## Datenauszug
* * * * * * * * *
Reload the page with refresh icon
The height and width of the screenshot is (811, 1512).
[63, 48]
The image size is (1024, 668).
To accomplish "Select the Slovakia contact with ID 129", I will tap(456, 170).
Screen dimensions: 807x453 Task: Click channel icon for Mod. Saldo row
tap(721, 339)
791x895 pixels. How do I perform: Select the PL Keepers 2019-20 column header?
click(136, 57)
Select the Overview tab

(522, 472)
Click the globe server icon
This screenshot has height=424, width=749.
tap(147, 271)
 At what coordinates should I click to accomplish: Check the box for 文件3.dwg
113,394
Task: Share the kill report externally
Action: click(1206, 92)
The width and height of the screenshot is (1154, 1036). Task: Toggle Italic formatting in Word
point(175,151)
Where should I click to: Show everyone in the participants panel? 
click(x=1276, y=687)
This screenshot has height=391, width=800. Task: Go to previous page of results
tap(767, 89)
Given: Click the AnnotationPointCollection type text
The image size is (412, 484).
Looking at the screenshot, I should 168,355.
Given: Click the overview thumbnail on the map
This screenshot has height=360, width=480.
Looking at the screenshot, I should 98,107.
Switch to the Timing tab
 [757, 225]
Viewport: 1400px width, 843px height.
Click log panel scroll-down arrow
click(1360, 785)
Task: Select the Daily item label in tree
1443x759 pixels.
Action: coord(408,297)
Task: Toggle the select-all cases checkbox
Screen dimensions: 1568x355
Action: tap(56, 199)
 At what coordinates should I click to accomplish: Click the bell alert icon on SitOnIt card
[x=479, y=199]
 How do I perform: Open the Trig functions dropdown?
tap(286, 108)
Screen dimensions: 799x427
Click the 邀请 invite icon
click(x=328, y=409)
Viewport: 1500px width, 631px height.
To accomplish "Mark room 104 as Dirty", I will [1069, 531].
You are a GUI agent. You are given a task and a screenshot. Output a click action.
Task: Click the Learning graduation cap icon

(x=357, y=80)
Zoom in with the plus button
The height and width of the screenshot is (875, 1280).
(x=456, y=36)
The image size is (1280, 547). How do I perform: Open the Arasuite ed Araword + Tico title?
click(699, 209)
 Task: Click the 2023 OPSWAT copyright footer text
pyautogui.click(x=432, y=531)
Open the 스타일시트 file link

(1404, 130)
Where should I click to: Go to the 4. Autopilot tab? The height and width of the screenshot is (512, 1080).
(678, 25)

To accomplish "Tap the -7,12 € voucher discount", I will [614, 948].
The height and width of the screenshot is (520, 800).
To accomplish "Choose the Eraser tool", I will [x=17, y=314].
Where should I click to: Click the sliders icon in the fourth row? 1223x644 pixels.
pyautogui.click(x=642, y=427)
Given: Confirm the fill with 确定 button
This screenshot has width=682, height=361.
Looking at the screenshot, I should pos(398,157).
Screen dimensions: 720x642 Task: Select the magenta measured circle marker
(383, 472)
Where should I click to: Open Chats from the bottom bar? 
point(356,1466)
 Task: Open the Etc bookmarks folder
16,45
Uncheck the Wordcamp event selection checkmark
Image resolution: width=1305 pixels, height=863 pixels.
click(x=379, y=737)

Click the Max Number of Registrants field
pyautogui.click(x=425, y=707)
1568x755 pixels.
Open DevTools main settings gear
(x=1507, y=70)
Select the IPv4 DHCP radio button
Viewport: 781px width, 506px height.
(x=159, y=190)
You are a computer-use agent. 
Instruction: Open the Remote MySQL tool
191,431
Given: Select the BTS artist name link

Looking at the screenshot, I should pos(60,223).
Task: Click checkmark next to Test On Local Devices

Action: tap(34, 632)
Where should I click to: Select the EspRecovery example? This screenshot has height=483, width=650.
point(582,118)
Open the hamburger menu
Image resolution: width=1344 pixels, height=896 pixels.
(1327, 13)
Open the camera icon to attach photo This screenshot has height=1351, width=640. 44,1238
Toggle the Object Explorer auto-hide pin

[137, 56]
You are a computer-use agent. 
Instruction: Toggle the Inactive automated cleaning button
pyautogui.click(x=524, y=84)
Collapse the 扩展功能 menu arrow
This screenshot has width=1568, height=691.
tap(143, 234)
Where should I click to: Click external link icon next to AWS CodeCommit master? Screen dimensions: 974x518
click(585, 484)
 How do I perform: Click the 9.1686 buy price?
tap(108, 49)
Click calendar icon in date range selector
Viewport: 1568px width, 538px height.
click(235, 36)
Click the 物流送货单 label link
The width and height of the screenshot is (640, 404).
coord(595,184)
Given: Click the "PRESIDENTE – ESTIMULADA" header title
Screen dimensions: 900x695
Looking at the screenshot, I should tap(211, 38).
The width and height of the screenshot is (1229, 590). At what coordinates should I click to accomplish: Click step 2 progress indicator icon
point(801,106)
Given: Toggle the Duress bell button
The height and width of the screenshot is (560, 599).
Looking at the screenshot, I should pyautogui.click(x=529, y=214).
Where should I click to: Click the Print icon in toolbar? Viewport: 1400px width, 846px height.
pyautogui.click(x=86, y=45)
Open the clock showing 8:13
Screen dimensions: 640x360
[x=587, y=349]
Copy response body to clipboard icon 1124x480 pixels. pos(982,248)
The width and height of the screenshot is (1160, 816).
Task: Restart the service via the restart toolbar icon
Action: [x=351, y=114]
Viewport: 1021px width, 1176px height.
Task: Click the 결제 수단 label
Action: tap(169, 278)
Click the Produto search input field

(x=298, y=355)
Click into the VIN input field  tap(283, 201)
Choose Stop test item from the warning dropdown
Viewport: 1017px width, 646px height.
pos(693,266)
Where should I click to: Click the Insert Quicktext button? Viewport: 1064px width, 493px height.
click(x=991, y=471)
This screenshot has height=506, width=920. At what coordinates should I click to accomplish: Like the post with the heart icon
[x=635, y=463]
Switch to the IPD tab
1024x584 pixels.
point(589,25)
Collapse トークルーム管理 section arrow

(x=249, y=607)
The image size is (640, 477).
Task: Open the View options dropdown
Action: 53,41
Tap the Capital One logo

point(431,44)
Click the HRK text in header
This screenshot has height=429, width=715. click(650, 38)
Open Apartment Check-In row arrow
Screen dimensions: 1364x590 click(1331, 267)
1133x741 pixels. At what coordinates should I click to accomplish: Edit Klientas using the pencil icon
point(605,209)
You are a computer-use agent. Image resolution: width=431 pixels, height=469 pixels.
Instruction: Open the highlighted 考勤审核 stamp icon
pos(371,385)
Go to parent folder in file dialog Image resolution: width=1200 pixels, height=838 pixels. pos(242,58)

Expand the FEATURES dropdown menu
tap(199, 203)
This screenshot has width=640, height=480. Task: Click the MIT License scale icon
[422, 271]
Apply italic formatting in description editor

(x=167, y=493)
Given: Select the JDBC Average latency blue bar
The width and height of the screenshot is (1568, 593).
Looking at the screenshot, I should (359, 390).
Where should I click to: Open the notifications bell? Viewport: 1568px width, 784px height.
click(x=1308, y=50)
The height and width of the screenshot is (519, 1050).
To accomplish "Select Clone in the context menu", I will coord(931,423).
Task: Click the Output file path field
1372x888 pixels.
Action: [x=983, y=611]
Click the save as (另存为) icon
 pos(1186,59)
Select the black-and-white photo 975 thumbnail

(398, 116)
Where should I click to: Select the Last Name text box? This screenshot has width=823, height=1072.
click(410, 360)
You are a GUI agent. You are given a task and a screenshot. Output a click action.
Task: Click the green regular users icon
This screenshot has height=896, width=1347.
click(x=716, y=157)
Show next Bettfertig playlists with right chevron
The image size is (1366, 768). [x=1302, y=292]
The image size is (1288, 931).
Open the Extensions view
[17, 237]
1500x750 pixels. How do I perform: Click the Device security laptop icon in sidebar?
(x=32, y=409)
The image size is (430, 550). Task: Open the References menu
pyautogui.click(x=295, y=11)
* * * * * * * * *
## Aufgabenstellung
Schreiben Sie die Zeilen unverändert ab, beginnend mit der Zeile, die „Task: Click the 2023“ enthält, und endend mit der Zeile, die „(x=1507, y=70)“ enthält. Beide Grenzzeilen gehören dazu.

## Antwort
 Task: Click the 2023 OPSWAT copyright footer text
pyautogui.click(x=432, y=531)
Open the 스타일시트 file link

(1404, 130)
Where should I click to: Go to the 4. Autopilot tab? The height and width of the screenshot is (512, 1080).
(678, 25)

To accomplish "Tap the -7,12 € voucher discount", I will [614, 948].
The height and width of the screenshot is (520, 800).
To accomplish "Choose the Eraser tool", I will [x=17, y=314].
Where should I click to: Click the sliders icon in the fourth row? 1223x644 pixels.
pyautogui.click(x=642, y=427)
Given: Confirm the fill with 确定 button
This screenshot has width=682, height=361.
Looking at the screenshot, I should pos(398,157).
Screen dimensions: 720x642 Task: Select the magenta measured circle marker
(383, 472)
Where should I click to: Open Chats from the bottom bar? 
point(356,1466)
 Task: Open the Etc bookmarks folder
16,45
Uncheck the Wordcamp event selection checkmark
Image resolution: width=1305 pixels, height=863 pixels.
click(x=379, y=737)

Click the Max Number of Registrants field
pyautogui.click(x=425, y=707)
1568x755 pixels.
Open DevTools main settings gear
(x=1507, y=70)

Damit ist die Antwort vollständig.